Гордое сознание собственного еврейского изгойства, бескомпромиссность и свободолюбие выдают в Симоне исключительную личность и предвосхищают его будущее – непримиримую борьбу за право на эмиграцию. Причем взросление и преодоление преград на пути к цели – это развитие не только отдельно взятого героя, но и еврейского движения в целом: оно возвещает рождение личности нового типа202
. В условиях новой дискриминации евреев позднесоветский извод сионизма обращается к уже сложившейся традиции, к тем идеям и ценностям, которые вдохновляли сионистское движение с момента его зарождения в XIX веке. Одна из важнейших составляющих сионистской идеологии заключалась в необходимости воспитать способных к сопротивлению, устойчивых к «внешней среде», бесстрашных людей, «мускульных евреев», которые опровергли бы расхожий образ типичного еврея диаспоры.В своей работе об образах и интерпретации тела в истории еврейства Сандер Л. Гилман пишет о сионистском идеале «нового мышечного еврея» (цитируются известные высказывания Макса Нордау, первого вице-председателя сионистского конгресса 1900 года) как «средстве против веками продолжавшегося еврейского вырождения […], как духовного, так и физического, которое началось в „тесных границах гетто“» [Gilman 1998: 69]. По мнению Гилмана, сионисты воспользовались антисемитской, а затем национал-социалистической риторикой, чтобы пересмотреть негативный образ «больного» еврея диаспоры. «Образ израильского еврея, способного к сопротивлению, сабры, отвечает этому представлению о здоровом, прекрасном теле. […] В Израиле якобы уже совершилось „превращение слабых, „непродуктивных“ торговцев и интеллектуалов в выносливых, сильных евреев“» [Ibid: 70; цит. по: Hoberman J. Never Again // The Village Voice. 1995. Jan. 31. P. 45]203
.Действительно, Симон как будто бы с детства выказывает склонности и вкусы «нового еврея». Он отказывается от традиционного для еврейских детей Европы обучения игре на скрипке и вопреки желанию матери осваивает верховую езду. Торговля претит ему как занятие, недостойное еврея-израильтянина. Все (само)образование юноши состоит, в сущности, из совершенствования уже имеющихся качеств, в первую очередь – постепенной самозакалки. Для того чтобы он преуспел на этом пути, автор дает Симону учителей, кроме того, он должен пройти через несколько этапов инициации. В рамках действия, которое воспроизводит пропповскую сюжетную схему волшебной сказки и вместе с тем – конечно, с иными идеологическими предпосылками – соцреалистический роман воспитания, герою сопутствуют помощники и антагонисты, а также особые вещи-атрибуты. Одним из этапов инициации становится нарушение табу – умерщвление свиньи ради того, чтобы раздобыть для семьи немного мяса; символическими предметами выступают старая почтовая открытка от отца, роман Фейхтвангера «Иудейская война» и цветок из окрестностей кибуца Кирьят-Шалом в Палестине, тоже подарок отца.

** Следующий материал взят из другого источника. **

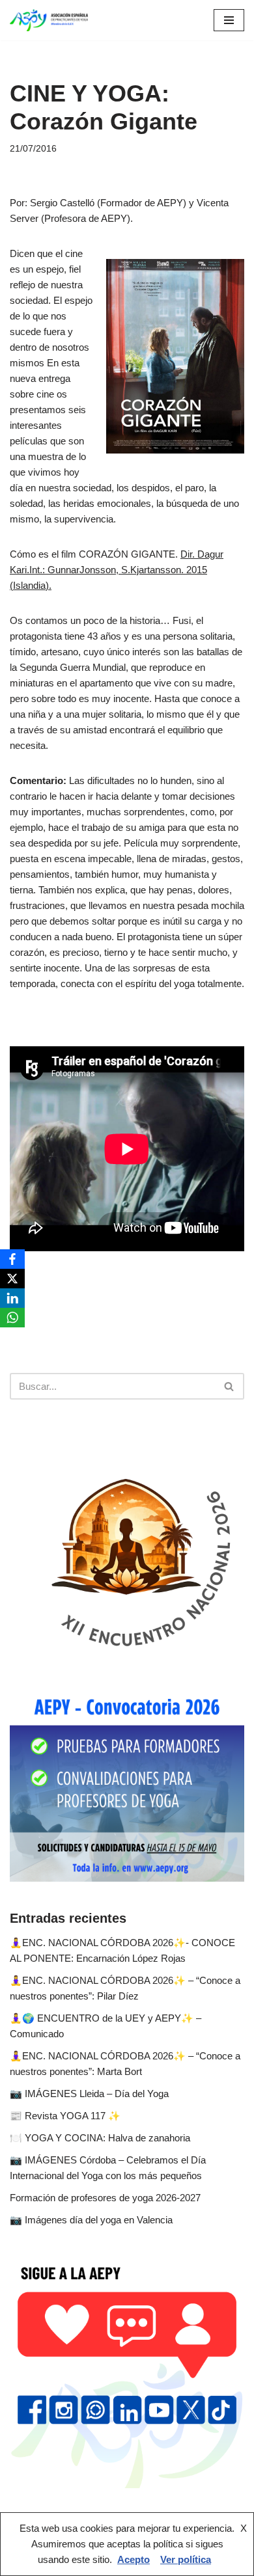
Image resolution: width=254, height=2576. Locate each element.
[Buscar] (229, 1386)
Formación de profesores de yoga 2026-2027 (105, 2197)
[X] (12, 1278)
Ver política (185, 2559)
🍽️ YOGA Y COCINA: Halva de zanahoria (100, 2137)
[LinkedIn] (12, 1298)
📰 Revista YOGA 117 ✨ (65, 2115)
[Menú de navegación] (229, 20)
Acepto (133, 2559)
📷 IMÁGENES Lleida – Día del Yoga (89, 2093)
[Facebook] (12, 1259)
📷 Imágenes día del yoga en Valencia (91, 2219)
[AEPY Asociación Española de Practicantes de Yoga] (49, 20)
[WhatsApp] (12, 1317)
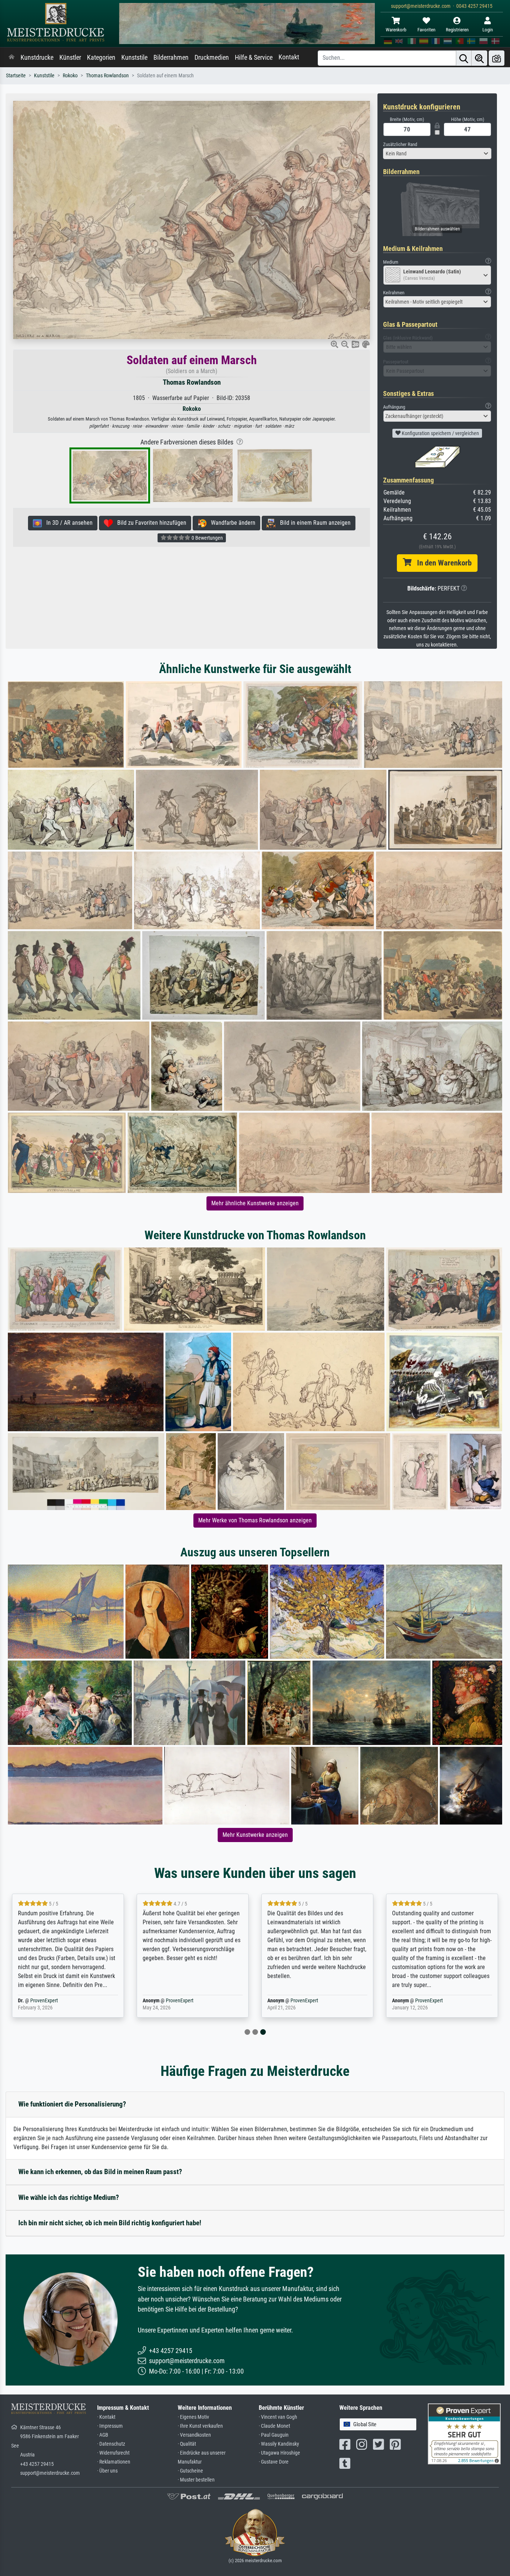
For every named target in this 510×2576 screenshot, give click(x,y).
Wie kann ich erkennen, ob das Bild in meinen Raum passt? (100, 2171)
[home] (12, 57)
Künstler (70, 57)
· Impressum (110, 2426)
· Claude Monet (274, 2426)
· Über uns (107, 2471)
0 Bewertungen (206, 538)
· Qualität (187, 2444)
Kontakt (289, 57)
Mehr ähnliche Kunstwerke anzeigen (255, 1203)
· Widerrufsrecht (113, 2453)
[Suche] (464, 58)
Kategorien (101, 57)
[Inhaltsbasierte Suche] (479, 58)
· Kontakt (106, 2417)
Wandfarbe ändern (230, 522)
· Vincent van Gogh (278, 2417)
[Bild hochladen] (496, 58)
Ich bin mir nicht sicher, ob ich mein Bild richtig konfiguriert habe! (109, 2223)
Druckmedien (212, 57)
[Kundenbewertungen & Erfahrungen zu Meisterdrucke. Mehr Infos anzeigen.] (464, 2433)
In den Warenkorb (441, 562)
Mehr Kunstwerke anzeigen (255, 1834)
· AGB (102, 2435)
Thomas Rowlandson (107, 75)
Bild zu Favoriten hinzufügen (149, 522)
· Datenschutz (111, 2444)
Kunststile (134, 57)
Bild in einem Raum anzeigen (313, 522)
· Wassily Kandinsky (279, 2444)
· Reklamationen (113, 2462)
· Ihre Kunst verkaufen (200, 2426)
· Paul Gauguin (274, 2435)
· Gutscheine (190, 2471)
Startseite (16, 75)
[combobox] (437, 153)
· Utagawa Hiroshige (279, 2453)
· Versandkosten (194, 2435)
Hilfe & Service (254, 57)
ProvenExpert (44, 2000)
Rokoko (70, 75)
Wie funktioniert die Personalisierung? (72, 2104)
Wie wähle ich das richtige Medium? (68, 2197)
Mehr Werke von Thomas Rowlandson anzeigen (255, 1520)
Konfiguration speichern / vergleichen (440, 433)
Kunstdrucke (37, 57)
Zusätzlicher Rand (400, 144)
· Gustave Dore (274, 2462)
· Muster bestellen (196, 2480)
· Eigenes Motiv (193, 2417)
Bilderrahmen (171, 57)
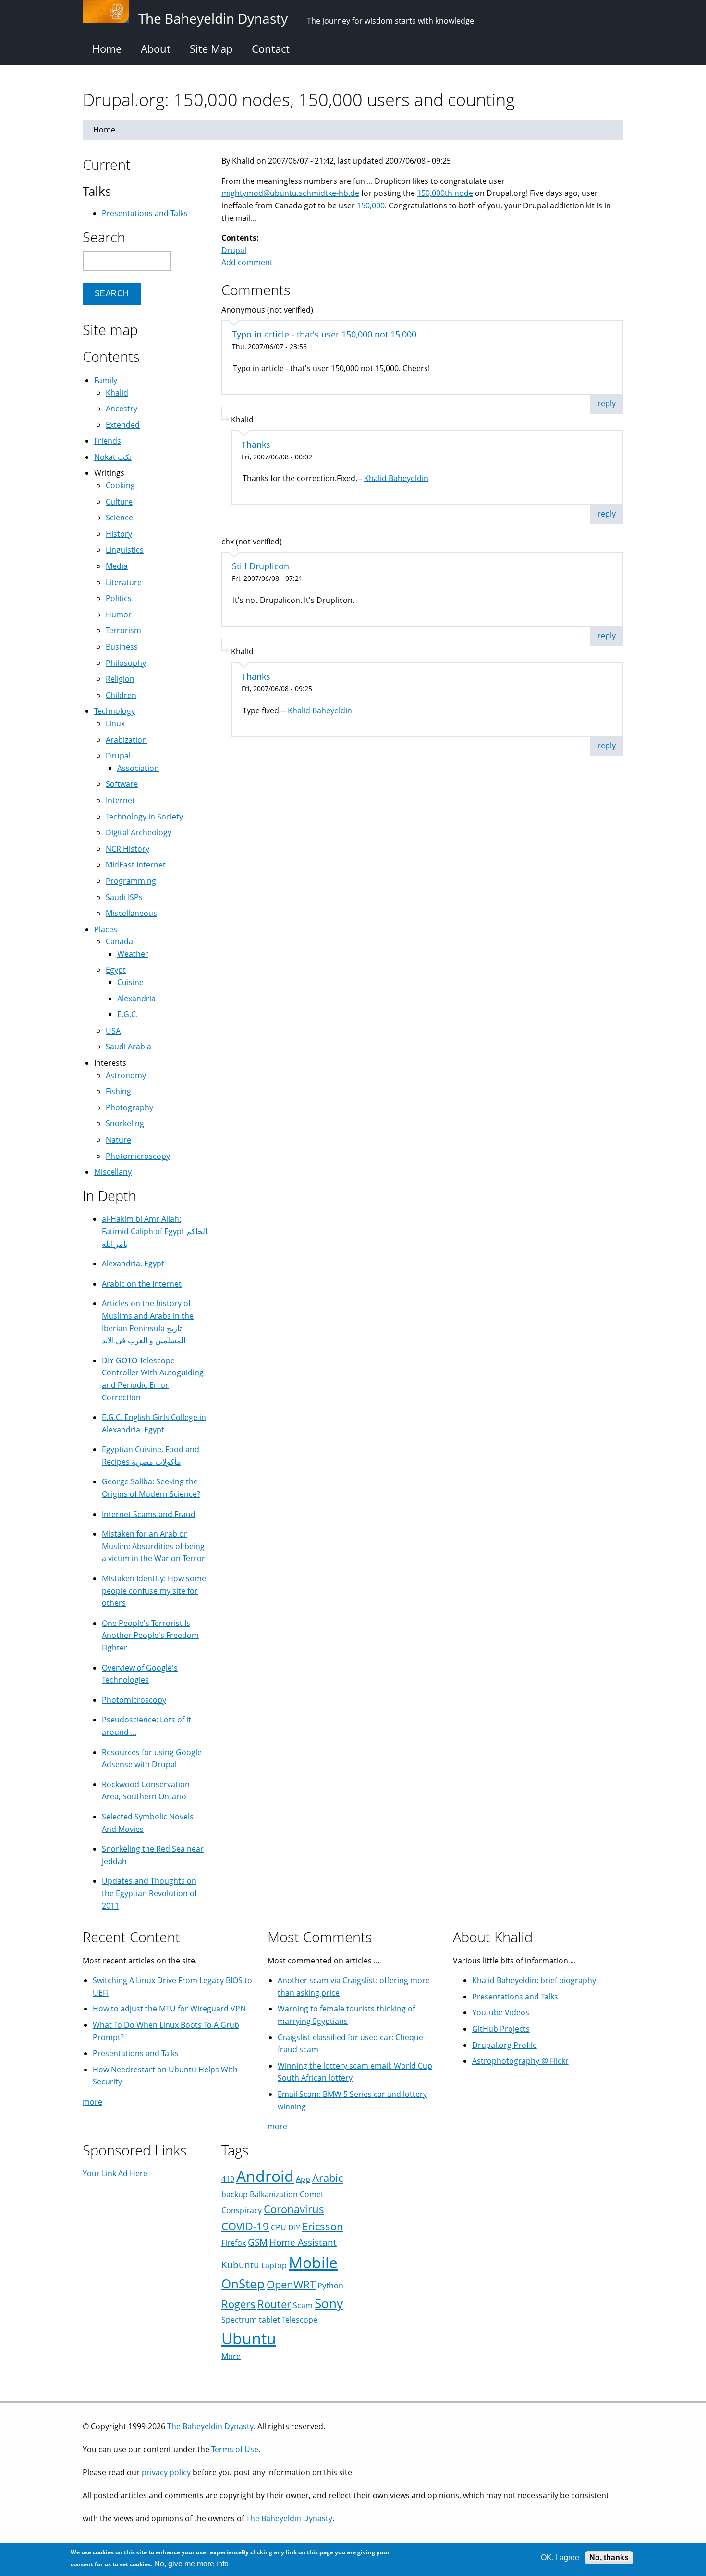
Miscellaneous (131, 913)
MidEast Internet (136, 864)
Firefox (233, 2243)
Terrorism (123, 630)
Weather (132, 954)
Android (265, 2176)
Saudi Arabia (128, 1046)
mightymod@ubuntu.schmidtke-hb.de (290, 193)
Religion (120, 679)
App (303, 2179)
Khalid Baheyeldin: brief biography (534, 1980)
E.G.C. (127, 1014)
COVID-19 (245, 2226)
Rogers (238, 2304)
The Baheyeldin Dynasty (210, 2426)
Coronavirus (294, 2209)
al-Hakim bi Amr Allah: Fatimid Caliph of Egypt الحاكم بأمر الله (154, 1231)
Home (107, 48)
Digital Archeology (138, 832)
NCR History (127, 848)
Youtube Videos (500, 2012)
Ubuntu (248, 2338)
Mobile (313, 2262)
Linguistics (125, 549)
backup (234, 2194)
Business (122, 646)
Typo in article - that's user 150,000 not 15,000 (324, 334)
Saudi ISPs (124, 897)
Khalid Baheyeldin (396, 478)
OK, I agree (560, 2557)
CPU (278, 2227)
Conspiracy (241, 2210)
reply (606, 403)
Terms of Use (234, 2449)
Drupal (233, 250)
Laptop (274, 2265)
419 (227, 2179)
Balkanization (274, 2194)
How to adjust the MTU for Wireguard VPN (169, 2008)
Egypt (116, 969)
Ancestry (121, 408)
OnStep (243, 2283)
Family (105, 380)
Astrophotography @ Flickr (520, 2061)
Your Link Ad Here (115, 2173)
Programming (131, 881)
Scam (303, 2305)
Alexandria (136, 998)
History (119, 534)
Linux (115, 723)
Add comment (247, 262)
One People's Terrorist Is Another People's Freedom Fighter (150, 1635)
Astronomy (126, 1075)
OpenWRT (291, 2284)
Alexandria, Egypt (133, 1263)
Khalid (117, 392)
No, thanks (609, 2557)
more (92, 2101)
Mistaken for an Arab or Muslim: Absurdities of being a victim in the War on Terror (153, 1546)
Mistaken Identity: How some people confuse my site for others (154, 1590)
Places (105, 929)
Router (274, 2304)
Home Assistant (303, 2242)
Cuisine (130, 982)
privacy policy (166, 2472)
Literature (124, 582)
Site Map (211, 48)
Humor (119, 614)
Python (330, 2285)
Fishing (118, 1091)
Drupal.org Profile (504, 2045)
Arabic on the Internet (142, 1283)
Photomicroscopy (138, 1156)
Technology (114, 711)
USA (113, 1030)
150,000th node (445, 193)
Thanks (256, 444)
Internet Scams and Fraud (148, 1514)
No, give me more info (191, 2564)
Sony (329, 2303)
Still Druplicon (260, 566)
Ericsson (322, 2226)
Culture (119, 501)
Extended (123, 425)
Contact (271, 48)
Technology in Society (144, 816)
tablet (269, 2319)
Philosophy (126, 663)
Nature (118, 1139)
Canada (119, 941)
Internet (120, 800)
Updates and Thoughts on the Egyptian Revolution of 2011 (149, 1893)
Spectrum (239, 2319)
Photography (129, 1107)
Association (138, 768)
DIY (294, 2227)
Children (121, 695)
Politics (119, 598)
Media (117, 566)
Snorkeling (125, 1123)
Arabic (327, 2177)
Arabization (126, 739)
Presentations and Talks (145, 213)
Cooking (120, 485)
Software (122, 784)
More (231, 2356)
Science (119, 517)
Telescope (299, 2319)
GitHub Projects (501, 2028)
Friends (107, 440)
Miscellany (113, 1172)
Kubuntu (240, 2264)
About (155, 48)
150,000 (371, 205)
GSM (258, 2242)
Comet (312, 2194)
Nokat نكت (113, 457)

Представители других народов, депортированных Сталиным, становятся единомышленниками и защитниками Симона. Так, дружба с чеченским мальчиком Калу и его братом Усамом перерастает в солидарность гонимых: вместе они клянутся отомстить «старшему брату». Сидя однажды вечером у костра неподалеку от реки – вся сцена выдержана в молодежно-романтическом ключе, – Симон и Усам рассказывают друг другу об истории изгнания своих народов. Перекликаясь с недавними событиями депортации чеченского народа, двухтысячелетняя история еврейской диаспоры приобретает характер
– Нас тоже выселяли, – сказал Симон. – Почти две тыщи лет назад.
– Откуда? – спросил Усам заинтересованно. – Кто?
– Римляне, суки такие, – объяснил Симон. – Они захватили нашу землю – Израиль, а мы все время бунтовали. Тогда они нас всех выселили [Маркиш 1991: 116–117].